“Kami akan menurunkan tim teknis dari Direktorat Pengendalian Kerusakan Daerah Aliran Sungai untuk melakukan verifikasi lapangan. Jika ditemukan pelanggaran terhadap dokumen Amdal, tentu akan ada tindakan tegas,” kata Hanif.
Ia menambahkan, seluruh proyek infrastruktur berskala besar wajib menjunjung tinggi prinsip kehati-hatian lingkungan. “Tidak ada pembangunan yang mengorbankan kelestarian alam,” tegasnya.
Beberapa tokoh adat dan pegiat lingkungan dari Muara Langkap dan Lempur menilai keterlibatan masyarakat dalam proses awal pembangunan minim. Mereka juga menyesalkan tidak adanya konsultasi publik yang memadai mengenai dampak proyek terhadap wilayah hutan adat dan aliran sungai.
Lembaga Swadaya Masyarakat (LSM) WALHI Jambi dalam keterangannya meminta pemerintah pusat melakukan evaluasi menyeluruh terhadap proyek PLTA yang menempati kawasan hutan lindung dan berpotensi mengubah lanskap ekologis di kawasan Kerinci.

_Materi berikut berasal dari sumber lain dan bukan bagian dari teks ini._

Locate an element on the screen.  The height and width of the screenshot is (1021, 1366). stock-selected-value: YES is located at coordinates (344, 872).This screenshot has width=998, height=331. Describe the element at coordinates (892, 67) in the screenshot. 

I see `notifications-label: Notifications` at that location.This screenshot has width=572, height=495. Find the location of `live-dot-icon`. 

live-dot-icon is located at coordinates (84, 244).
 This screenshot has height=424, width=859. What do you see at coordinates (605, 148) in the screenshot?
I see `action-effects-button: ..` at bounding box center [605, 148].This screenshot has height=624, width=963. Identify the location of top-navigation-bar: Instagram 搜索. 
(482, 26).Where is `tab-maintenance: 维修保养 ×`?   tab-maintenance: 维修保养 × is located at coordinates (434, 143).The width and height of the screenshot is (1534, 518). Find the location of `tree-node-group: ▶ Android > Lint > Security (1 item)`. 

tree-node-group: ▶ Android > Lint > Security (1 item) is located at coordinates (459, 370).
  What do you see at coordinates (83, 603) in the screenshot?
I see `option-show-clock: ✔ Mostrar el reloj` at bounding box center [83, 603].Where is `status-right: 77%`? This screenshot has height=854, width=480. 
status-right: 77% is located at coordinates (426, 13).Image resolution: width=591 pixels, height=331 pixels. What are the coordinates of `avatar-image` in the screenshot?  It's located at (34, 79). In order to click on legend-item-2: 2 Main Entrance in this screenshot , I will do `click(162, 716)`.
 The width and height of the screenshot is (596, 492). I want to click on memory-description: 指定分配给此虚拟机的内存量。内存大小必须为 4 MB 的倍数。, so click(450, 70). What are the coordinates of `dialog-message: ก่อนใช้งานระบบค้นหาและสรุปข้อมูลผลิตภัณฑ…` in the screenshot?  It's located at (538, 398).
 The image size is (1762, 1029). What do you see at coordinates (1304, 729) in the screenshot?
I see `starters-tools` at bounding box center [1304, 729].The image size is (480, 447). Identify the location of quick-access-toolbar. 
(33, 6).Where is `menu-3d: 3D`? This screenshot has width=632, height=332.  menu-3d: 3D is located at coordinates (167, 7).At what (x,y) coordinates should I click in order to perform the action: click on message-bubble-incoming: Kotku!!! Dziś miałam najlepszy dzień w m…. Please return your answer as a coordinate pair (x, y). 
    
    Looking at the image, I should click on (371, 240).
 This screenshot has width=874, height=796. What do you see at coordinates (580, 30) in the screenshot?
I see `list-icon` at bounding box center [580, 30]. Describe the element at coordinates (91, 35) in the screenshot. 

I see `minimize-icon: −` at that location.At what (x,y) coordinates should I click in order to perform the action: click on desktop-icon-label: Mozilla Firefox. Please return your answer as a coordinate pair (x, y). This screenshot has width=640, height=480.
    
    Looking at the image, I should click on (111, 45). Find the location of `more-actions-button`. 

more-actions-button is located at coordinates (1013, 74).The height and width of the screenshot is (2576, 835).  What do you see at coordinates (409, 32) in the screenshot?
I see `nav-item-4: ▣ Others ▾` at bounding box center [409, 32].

Proyek PLTA Kerinci dengan kapasitas 350 MW sejatinya diharapkan menjadi tumpuan pasokan listrik hijau di Pulau Sumatera. Namun, keluhan masyarakat, tudingan kerusakan lingkungan, dan respons terbatas dari otoritas memperlihatkan bahwa pembangunan energi hijau pun tidak lepas dari persoalan keberlanjutan, akuntabilitas, dan keadilan sosial.
Pemerintah diharapkan segera menengahi dengan pendekatan partisipatif dan transparan agar tidak menimbulkan konflik lebih luas di tengah masyarakat yang terdampak.